Although the rate of admissions has also increased, the relative proportion had significantly decreased, suggesting an increased attendance of more trivial presentations. This is also consistent with my experience. I’ve seen a huge increase in nonspecific chest pain, pyrexial illness, abdominal pain, minor head injuries, coughs, diarrhoea and vomiting, etc. Often these patients are attending with the fear they have something sinister as the cause. Patients with headaches think they have brain tumours, coughs have lung cancer, abdominal pain or D&V have bowel cancer, chest pain are having heart attacks, pyrexia have severe sepsis, the list goes on. The situation is not helped by the myriad of information on the Internet, and the constant TV adverts here in the UK; such as – “If you have blood in your stool, this could be a sign of bowel cancer”, or “If you’ve had a cough for more than 3 weeks it could be lung cancer”. I guarantee, the day after one of these adverts, the waiting room becomes full the worried well. I once had a patient tell me he knew it hadn’t been 3 weeks yet like the advert advised, but his cough “felt different”.
Despite (and possibly because of) modern healthcare, the public is now in a higher state of health related anxiety, and I see this as a huge failure. Part of the reason a healthcare system was created was to decrease health related anxiety by providing assurance that one could get treatment if illness was to strike. We may have more chance of surviving illness, but we now worry about it more.
Over the last 10 years I’ve had the opportunity to do a lot of work abroad, and I’ve noticed a wide variation to this pattern. Australia had a similar pattern of attendance to the UK, with a lot of health related anxiety. In South Africa, patients often didn’t attend when then should have, and advising patients they should have attender sooner was commonplace.

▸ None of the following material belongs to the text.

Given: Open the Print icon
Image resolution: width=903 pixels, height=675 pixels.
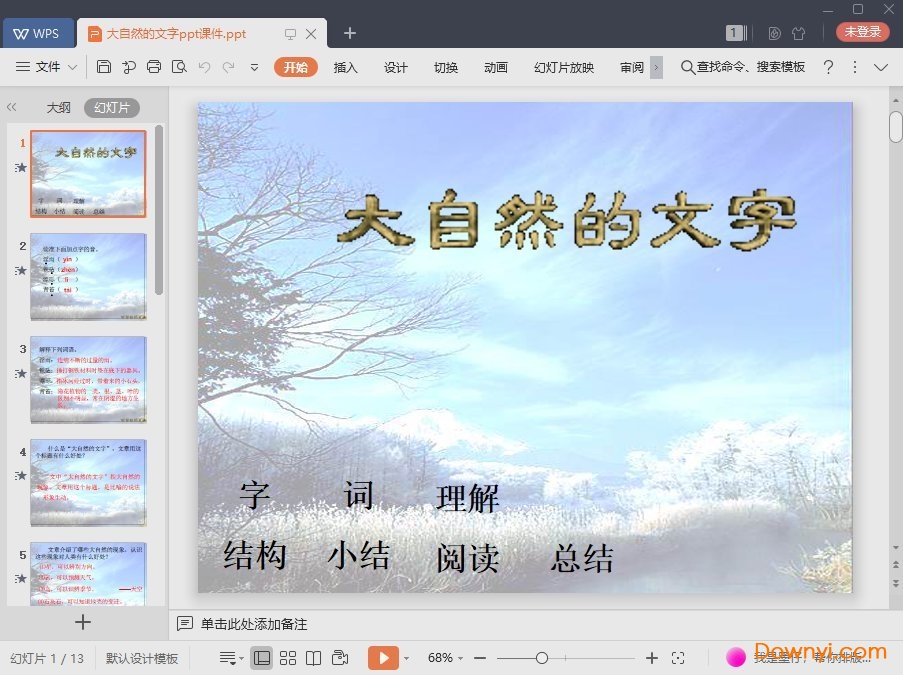Looking at the screenshot, I should [x=154, y=67].
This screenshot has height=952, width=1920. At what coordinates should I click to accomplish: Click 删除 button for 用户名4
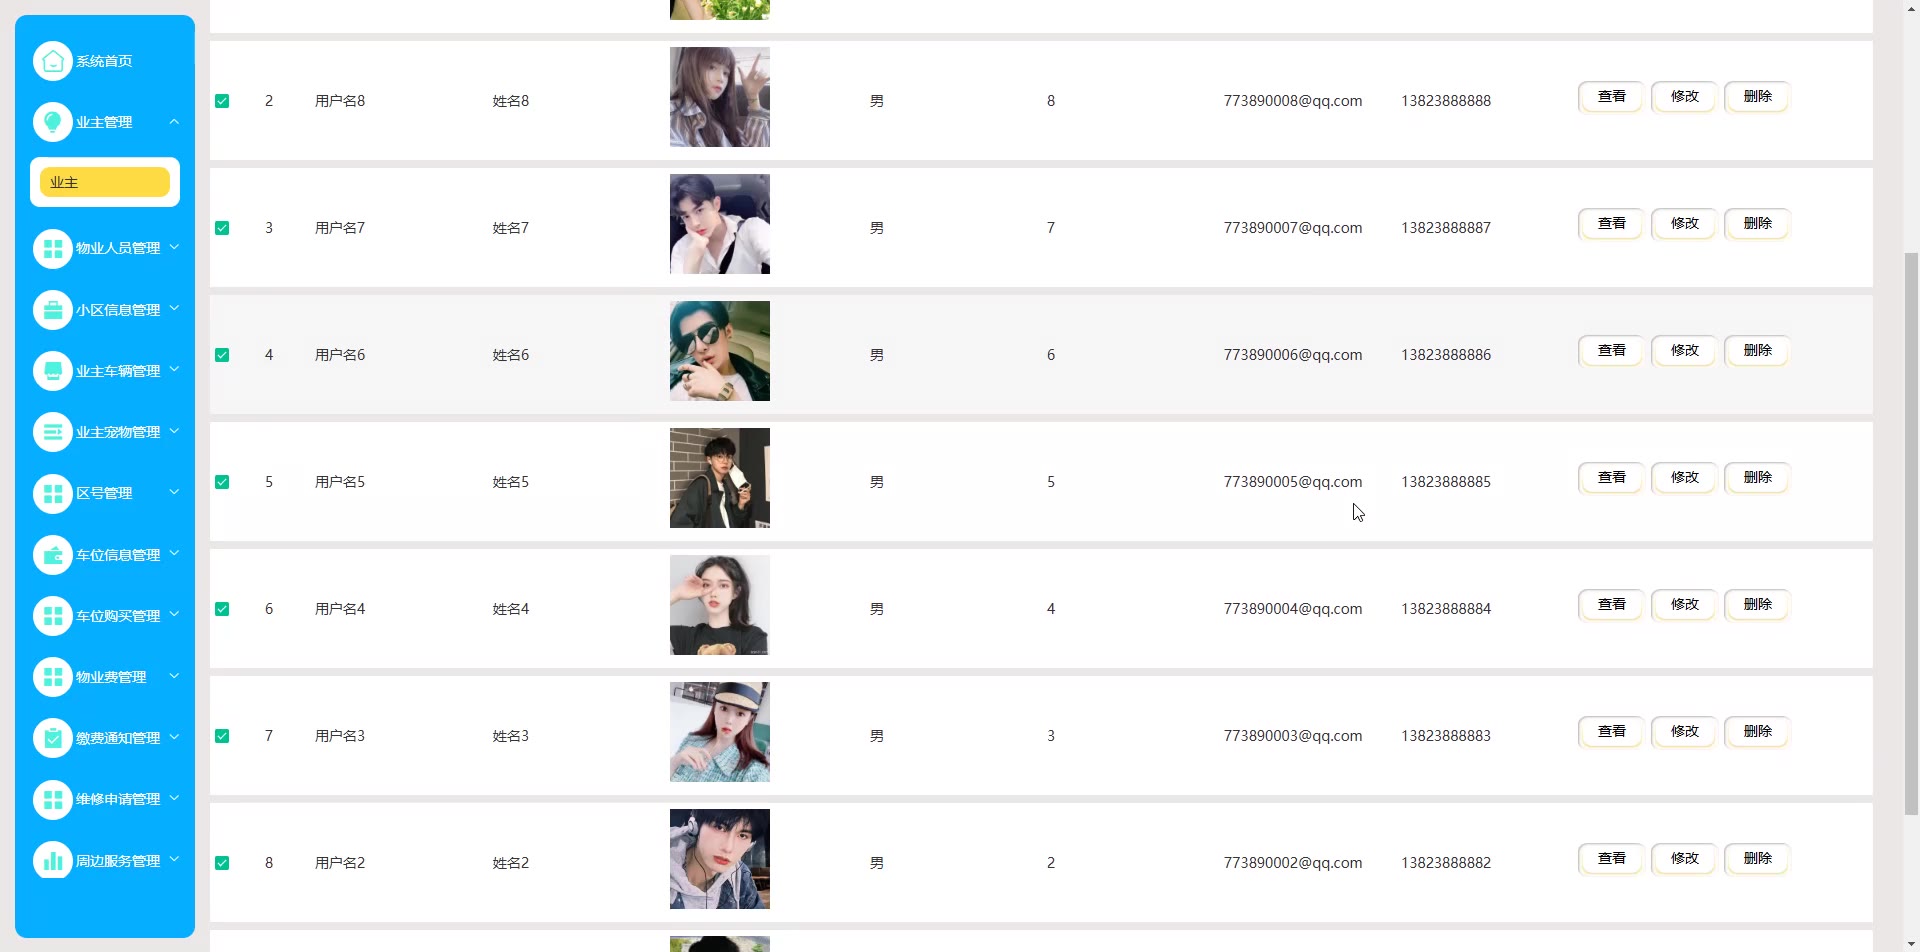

I recently had a junior doctor from South Africa who was completely bemused by the attendances to our department. I had to spend several hours with him explaining about the UK addiction to medical consultation. Gibraltar was probably the worst for health related anxiety, with patients demanding to be admitted for a cold, and calling an ambulance for trivial symptoms such as merely feeling unwell.
I’ve often reflected on this, and have wondered if it’s the consequence of privilege and having less to worry about. In Gibraltar the population is sheltered by the small but wealthy system, providing free buses, low taxes, cheap state housing, free healthcare, low crime rate, and little to worry about. In South Africa it’s the complete opposite with more poverty, homelessness, and crime. The UK and Australia sit somewhere between. Perhaps then, the less we have to fear, the more we worry, and if better healthcare and social stability increases our health related anxiety, then what’s the point of healthcare when we spend more time worrying about dying than when it was more likely?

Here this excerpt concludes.